Haut plus doucement.

Monsieur ?

ROSÉE.

Je vous laisse, madame... je me relire... le cœur plein d’amertume...

Boutonnant machinalement son habit de livrée.

Je vais retrouver une autre personne... qui sera plus reconnaissante sans doute...

Il prend son chapeau sur la table à gauche.

Un ange !... qui gémit à Villetaneuse...

HENRIETTE.

À Villetaneuse !

ROSÉE, remontant pour sortir.

Oui madame, près Montmorency. 

Redescendant résolument et posant de nouveau son chapeau.
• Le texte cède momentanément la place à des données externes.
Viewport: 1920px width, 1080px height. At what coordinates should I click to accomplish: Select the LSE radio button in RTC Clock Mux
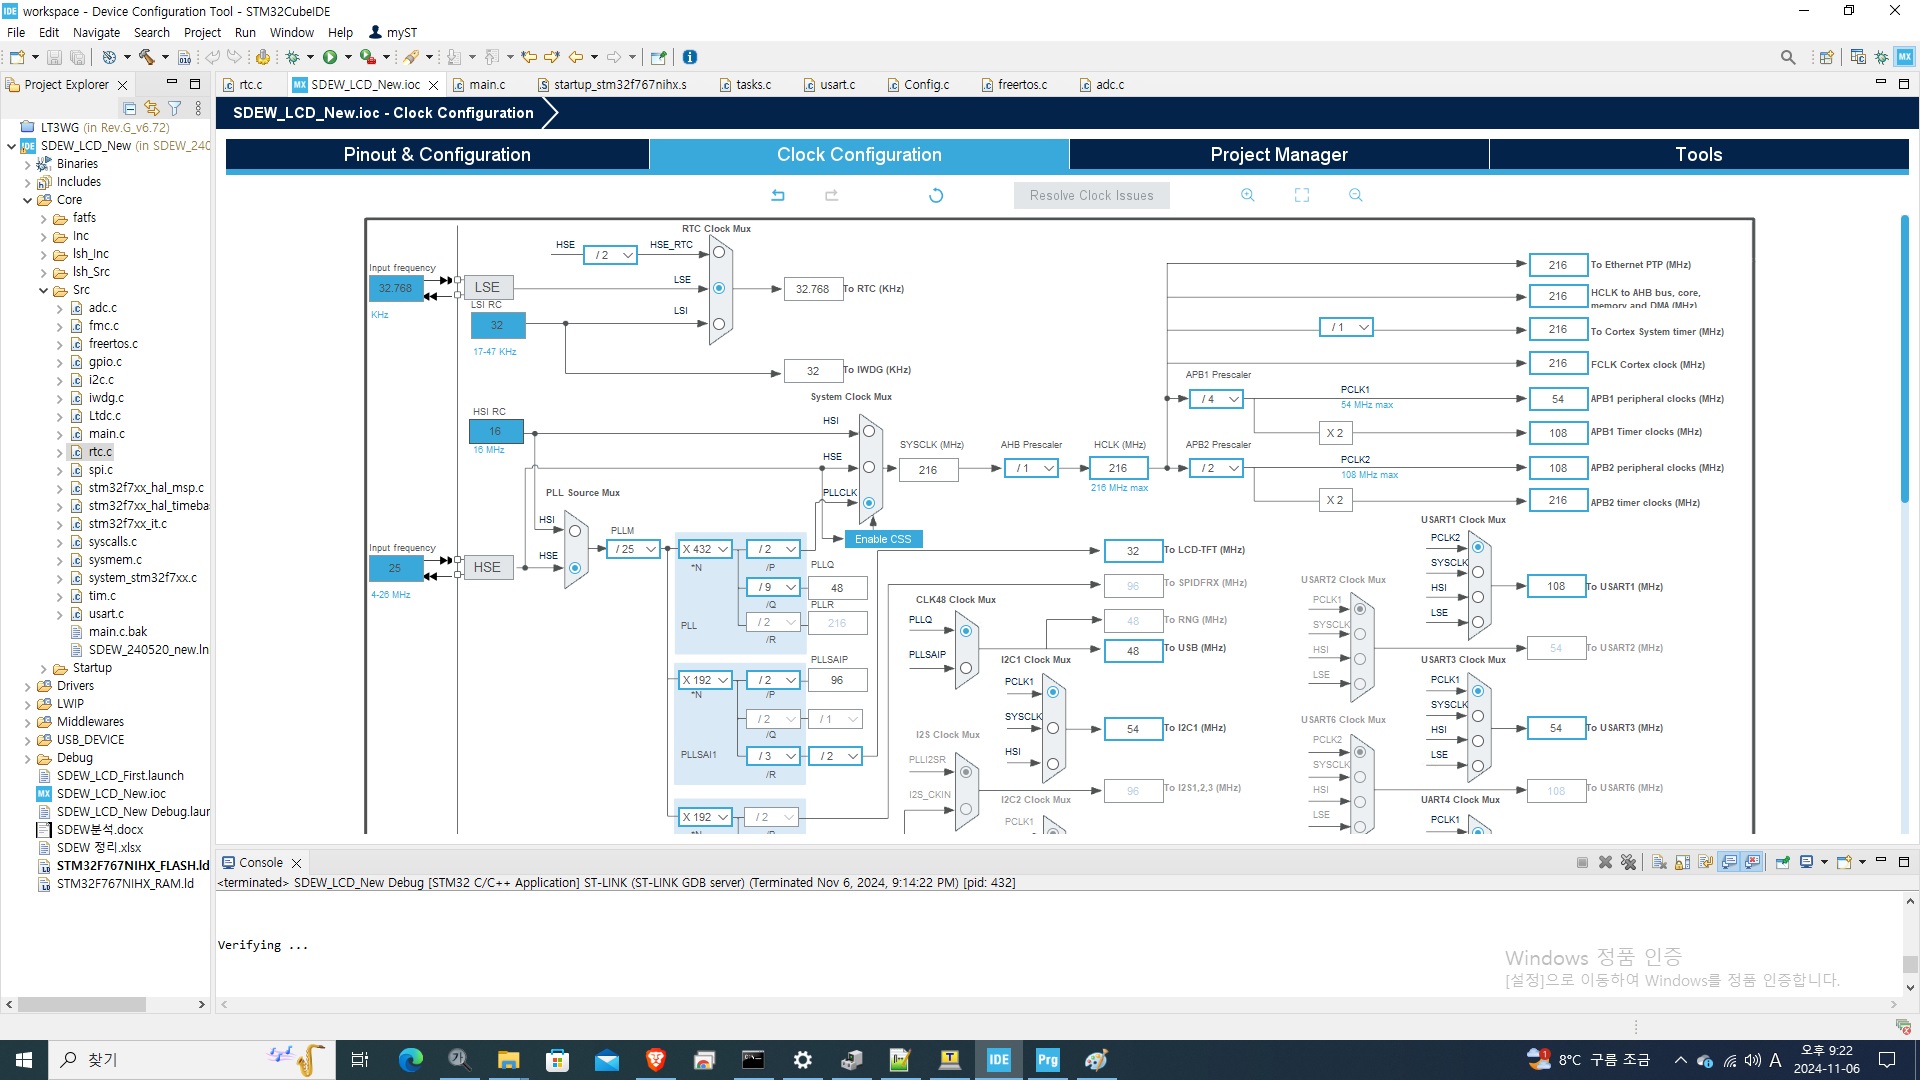(x=718, y=288)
Cette dame... car il faut que vous me connaissiez à la fin !

HENRIETTE.

C’est inutile !

ROSÉE, s’animant.

Si, madame !... il le faut !... et on verra que je ne suis point un... un danseur de corde !... Cette dame...

HENRIETTE, à part.

Encore une histoire ! Il est insupportable.

ROSÉE.

Cette dame !... étant demoiselle, commit l’imprudence d’écrire trois lettres à un de mes amis.... 

Vivement.

Je ne la blâme pas !

HENRIETTE, à part, inquiète.

Trois lettres ! c’est singulier !

ROSÉE, poétiquement.

Trois feuilles de roses emportés dans un soupir !

HENRIETTE.

Après ?

ROSÉE.

Après... elle se maria !... à un autre... un baron... qui porte de gueule sur champ d’azur !

HENRIETTE, à part.

Ah ! mon Dieu !

ROSÉE.

Comprenez-vous ?... mariée avec trois antécédents épistolaires ! trois remords timbrés par la petite poste ! 

HENRIETTE, avec intérêt.

Oui, oui, après ?

ROSÉE.

Pauvre femme ! m’écriai-je, de quel œil peut-elle embrasser ses enfants ! de quel front peut-elle regarder son mari !... Alors, sans la connaître, moi... qu’on renvoie, qu’on chasse !... je résolus de lui rendre le repos, le sommeil, la vie !... je me cramponnai à mon ami...

HENRIETTE.

Vous l’appelez ?

ROSÉE.

Permettez-moi de taire son nom... Je lui dis : « Thomas de Rochegune ! »

HENRIETTE.

Ciel !... c’est lui !...

ROSÉE, continuant.

« Tu es gentilhomme !... tu ne peux pas garder ces lettres... »

HENRIETTE.

Eh bien ?

ROSÉE.

Il refusa d’abord... mais je suis tenace... je l’invitai à dîner, et au dessert... je l’insultai, je le provoquai ! Une fois sur le terrain...

HENRIETTE, effrayée.

Ah ! mon Dieu !

ROSÉE.

Il me les remit... moyennant un prêt de dix mille francs dont il avait besoin... c’est un noble cœur !...

HENRIETTE.

Comment, vous avez ces lettres ?

ROSÉE.

Oui, madame... et je vais de ce pas à Villetaneuse.

Il remonte.

HENRIETTE, l’arrêtant.

Un moment !

ROSÉE, revenant.

Plaît-il ?

HENRIETTE, baissant les yeux.

Je crains que vous ne fassiez un voyage inutile... la personne que vous allez chercher à Villetaneuse... est à Paris.

ROSÉE.

Ah bah !

HENRIETTE, confuse et hésitant.

Je crois... qu’elle est devant vous...

ROSÉE.

Comment !... vous êtes ?...

HENRIETTE.

La baronne de Merlemont...

ROSÉE.

Qui porte de gueule sur champ d’azur !... 

Avec transport.

Ah ! Madame! Ah ! madame !... voilà le plus beau jour de ma vie !... enfin je vais pouvoir m’acquitter envers vous !...

HENRIETTE.

J’ai été bien imprudente... mais ne vous pressez pas de me condamner !

ROSÉE, avec galanterie.

Moi, madame, je ne condamne jamais les dames.

HENRIETTE.

Que vous êtes bon !

ROSÉE, à part.

La robe est complètement détachée. 

Haut lui prenant la main.

Pauvre femme ! vous avez dû passer bien des nuits sans sommeil !

HENRIETTE.

Sans doute... sans doute !... Ces lettres ?

ROSÉE.

Tout de suite !... 

Fouillant machinalement dans les poches de sa livrée.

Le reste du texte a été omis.